C'est ainsi que l’écrivain et historien Nikolaï Karamzine a décrit la chute du prince Gustav Eriksson Vasa (1568-1607), qui est venu en Russie avec le statut élevé de fiancé du tsar, mais qui a réussi à y ruiner toute sa « carrière ». Ou peut-être la raison de la répression du prince était-elle en fait son héroïsme et son refus de déclencher une guerre avec sa patrie ?
Le « second Paracelse »
Avant d'arriver à Moscou en août 1599, le prince Gustave a dû changer de vêtements. Il avait fui la Pologne pour échapper aux persécutions et rejoindre le tsarat de Moscou, alors dirigé par Boris Godounov. De Moscou, « plusieurs courtisans avec des interprètes allemands, des chariots, des chevaux et de nombreuses autres choses princières nécessaires au voyage, ainsi que toutes sortes de fournitures » ont été envoyés à sa rencontre, a écrit le négociant néerlandais Isaac Massa.
Les « choses princières » étaient nécessaires pour que le prince puisse entrer à Moscou d'une manière digne de son statut et déjà avec un entourage. Une telle attention à l'égard de Gustave était compréhensible – il pouvait prétendre au trône de Suède, bien que des questions se posaient quant à ses origines.
Gustave était le fils du roi Éric XIV de Suède et de Karin Mansdotter, une simple servante, la seule femme finlandaise autochtone de l'histoire à avoir reçu un titre royal. Cependant, les enfants d'Éric par Karin, dont Gustave, sont nés avant qu'elle ne soit déclarée reine en juillet 1568. La prétention de Gustave au trône de Suède était donc intrinsèquement douteuse. En outre, alors que Gustave n'avait que six mois, son père a été détrôné par son frère Jean III et privé de tout droit au trône de Suède.
Des aventures malheureuses ont par conséquent commencé à suivre le prince Gustave dès son enfance. Il a passé les premières années de sa vie en résidence surveillée dans le château d'Abo en Finlande. En 1575, l'enfant a été enlevé par des agents de son oncle et envoyé en Pologne pour étudier chez les jésuites. Il ne verra alors pas sa mère pendant plus de 20 ans.

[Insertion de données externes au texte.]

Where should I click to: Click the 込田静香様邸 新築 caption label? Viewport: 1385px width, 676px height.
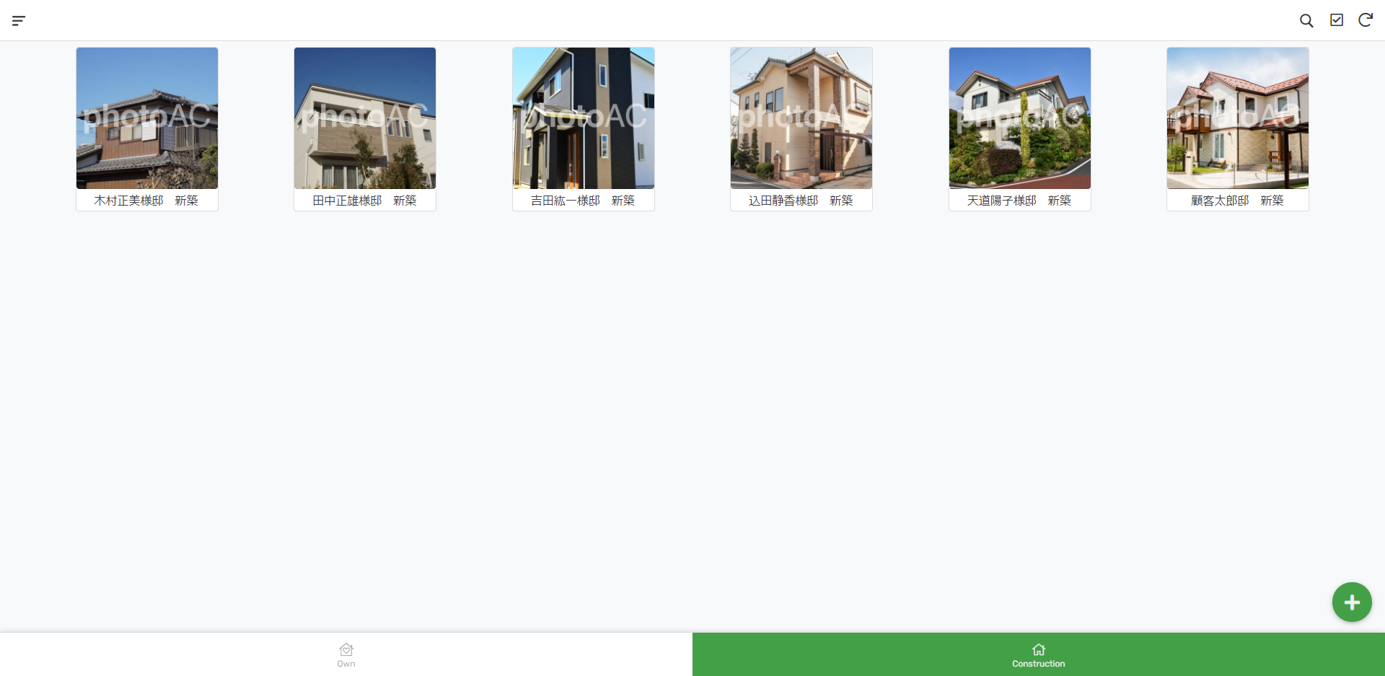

Le prince Gustave a erré en Europe pendant deux décennies et, évidemment, a acquis de vastes connaissances. En 1586, il a vécu à la cour de l'empereur Rodolphe II, qui patronnait les érudits. À cette époque, selon Karamzine, Gustave « connaissait des langues autres que le suédois et le slave – l'italien, l'allemand et le français ; il avait vu beaucoup de choses dans le monde, avait un esprit curieux et parlait agréablement ». Des sources russes suggèrent que Gustave était connu comme « le second Paracelse » pour ses connaissances en alchimie, un surnom dont il était encore plus fier que ses origines royales.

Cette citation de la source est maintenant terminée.